| PASSAGE GIVEN |
And frankly, that is what makes his search for a language of conscience so intriguing. Decades before the word "networking" appeared in the national lexicon, Dippel was building an infrastructure of new young thinkers, political aspirants and commercial comers by founding the Texas Lyceum. Even in his later years, Dippel has seen the value of cross pollenization between the worlds of politics, commerce and intellectual ferment. His annual August gatherings at the YO Ranch near Kerrville lures the best in their respective fields who come together despite the scorching Texas summer.

The world in which Dippel finds himself is one of conflicting impulses. Globalization against a backdrop of increasingly fractured constituency-politics. Mass pop culture that too often represents a race to the bottom vs. a growing internet culture that allows individual expression, communication and exploration to a degree never before imagined. And ultimately, the theme of personal isolation despite an increasingly crowded environment.

In his first book, The New Legacy, Dippel pioneered the concept of enlightened conservatism – an individual code of behavior informed by a compelling belief in personal responsibility. In this venture, it is easy to see the author's experiences in China influencing his classical western education. Dippel broadens his view to incorporate what he describes as cooperative capitalism which he says, is" not doing something for yourself, but instead something as part of an organization that furthers a principle in which you believe."

While personal responsibility was the linchpin of the first book, Dippel reaches further here, embracing the broader questions of character. He is not particularly concerned with the personal pecadillos of mortals but focuses instead on the imperatives of leadership. He writes, "the choice of conscience over convenience is the definition of character, and character, in essence is the acceptance of personal responsibility."

This work is not a treatise about a reformation of the soul but rather a guidebook for good people organizing to achieve good things. Dippel does not denounce government. Instead, he prefers to advance ideas on how individuals can operate in the context of community to simply do good. Although The Language of Conscience is Dippel's personal journey told though writings and speeches, it would be a mistake to dismiss it as simply vanity publishing.

| SHORT PROBLEM |
Please reproduce the passage on Dippel word for word, from "And frankly, that" up to and including "scorching Texas summer.". The data that comes next is separate from the passage on Dippel.

| RECORDED INFORMATION |
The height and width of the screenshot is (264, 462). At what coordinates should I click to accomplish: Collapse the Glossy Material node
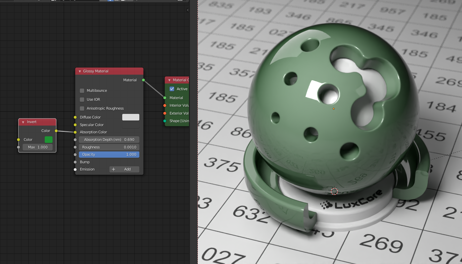click(x=80, y=71)
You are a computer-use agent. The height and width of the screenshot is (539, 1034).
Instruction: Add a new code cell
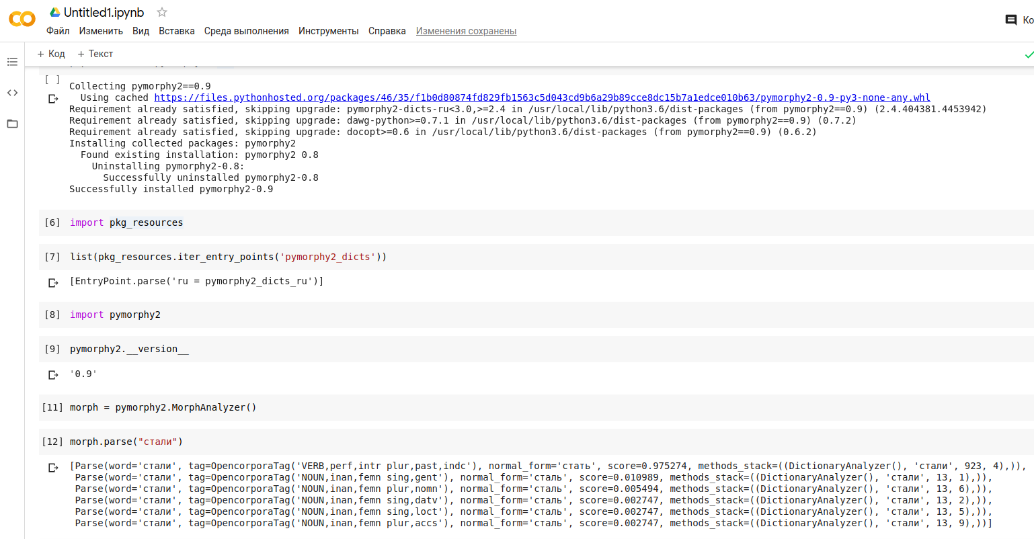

| SOLUTION BELOW |
And frankly, that is what makes his search for a language of conscience so intriguing. Decades before the word "networking" appeared in the national lexicon, Dippel was building an infrastructure of new young thinkers, political aspirants and commercial comers by founding the Texas Lyceum. Even in his later years, Dippel has seen the value of cross pollenization between the worlds of politics, commerce and intellectual ferment. His annual August gatherings at the YO Ranch near Kerrville lures the best in their respective fields who come together despite the scorching Texas summer.